Dal Toso: Der Bereich findet nach meinem Eindruck in letzter Zeit eine viel größere Aufmerksamkeit, in der Kirche wie in nichtkirchlichen Kreisen. Dazu hat wesentlich Papst Franziskus beigetragen: Durch seine Äußerungen - indem er immer wieder das Thema Armut anspricht, sich zu den Problemen der Schwachen, der Migranten, von Asylsuchenden, von Menschen an den Rändern der Gesellschaft äußert - aber auch durch seine Taten und Zeugnisse. Er ist nach Lampedusa gefahren, seine römischen Pfarreibesuche führen oft an soziale Brennpunkte. Schon in seinen ersten Amtstagen hat er die arme Kirche für die Armen angemahnt. Mit seinen häufigen Appellen für Gerechtigkeit und Frieden, mit dem Aufruf, neue Wege für die heutige Wirtschaft zu finden, hat er ein neues Klima geschaffen. Und in der Kirche atmet man dieses Klima.

Frage: Inwieweit hat sich die Caritas-Arbeit verändert?

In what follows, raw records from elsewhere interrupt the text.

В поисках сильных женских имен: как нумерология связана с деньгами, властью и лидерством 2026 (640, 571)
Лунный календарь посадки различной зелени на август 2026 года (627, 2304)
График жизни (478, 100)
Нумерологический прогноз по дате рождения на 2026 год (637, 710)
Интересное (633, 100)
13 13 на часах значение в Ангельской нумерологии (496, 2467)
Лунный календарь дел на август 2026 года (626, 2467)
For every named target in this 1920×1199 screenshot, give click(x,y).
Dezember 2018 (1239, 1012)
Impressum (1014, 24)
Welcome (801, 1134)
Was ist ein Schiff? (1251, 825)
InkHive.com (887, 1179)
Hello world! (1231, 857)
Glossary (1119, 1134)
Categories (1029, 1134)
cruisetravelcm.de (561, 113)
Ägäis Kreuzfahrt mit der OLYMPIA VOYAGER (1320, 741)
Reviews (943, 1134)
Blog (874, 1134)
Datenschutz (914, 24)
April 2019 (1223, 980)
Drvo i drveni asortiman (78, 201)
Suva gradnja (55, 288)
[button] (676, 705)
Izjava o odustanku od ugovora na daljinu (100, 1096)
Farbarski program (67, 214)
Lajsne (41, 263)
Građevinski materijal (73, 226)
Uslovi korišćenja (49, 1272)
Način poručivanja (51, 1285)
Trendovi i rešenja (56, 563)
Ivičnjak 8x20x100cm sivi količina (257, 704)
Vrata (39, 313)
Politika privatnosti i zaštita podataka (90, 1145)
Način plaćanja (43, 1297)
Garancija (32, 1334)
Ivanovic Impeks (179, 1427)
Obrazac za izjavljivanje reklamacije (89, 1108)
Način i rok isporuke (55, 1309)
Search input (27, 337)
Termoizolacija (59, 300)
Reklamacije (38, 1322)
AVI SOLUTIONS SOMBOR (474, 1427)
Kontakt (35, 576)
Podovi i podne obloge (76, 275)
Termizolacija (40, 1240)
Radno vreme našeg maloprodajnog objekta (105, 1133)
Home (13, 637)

Dal Toso: Ich weiß nicht, ob "verändern" der richtige Begriff ist; ich würde sagen, unsere Arbeit hat sich im genannten Sinne vertieft. Aber ich sehe dabei eine Kontinuität mit den früheren Päpsten. Schon Paul VI. hat eine Linie der Einfachheit in die Kirche gebracht. Er hat auf die Tiara verzichtet und sie den Armen von Kalkutta geschenkt. Er hat sich für einen einfacheren Lebensstil und für bescheidenere Strukturen eingesetzt, hat eine Vereinfachung der Titel in der Kirche verfügt. Johannes Paul II. hat die Schwestern der Mutter Teresa in den Vatikan geholt. Benedikt XVI. hat seine erste Enzyklika zum Thema Liebe und christlicher Liebesdienst geschrieben, ein Novum in der Kirchengeschichte. Er hat damit nochmals kirchenamtlich bestätigt, dass der kirchliche Liebesdienst, eine der drei Säulen des christlichen Lebens bildet - neben der Verkündigung und dem Sakramentendienst. Er machte deutlich, dass der christliche Liebesdienst für die Kirche nicht einfach ein Plus ist, sondern dass es zur Natur, zum Wesen der Kirche gehört.

Giovanni Pietro Dal Toso ist Sekretär im Päpstlichen Rat "Cor unum".
Bild: ©KNA

Giovanni Pietro Dal Toso ist Sekretär im Päpstlichen Rat "Cor unum".

Frage: Welche Vorgaben hat Franziskus ihrer Behörde gemacht?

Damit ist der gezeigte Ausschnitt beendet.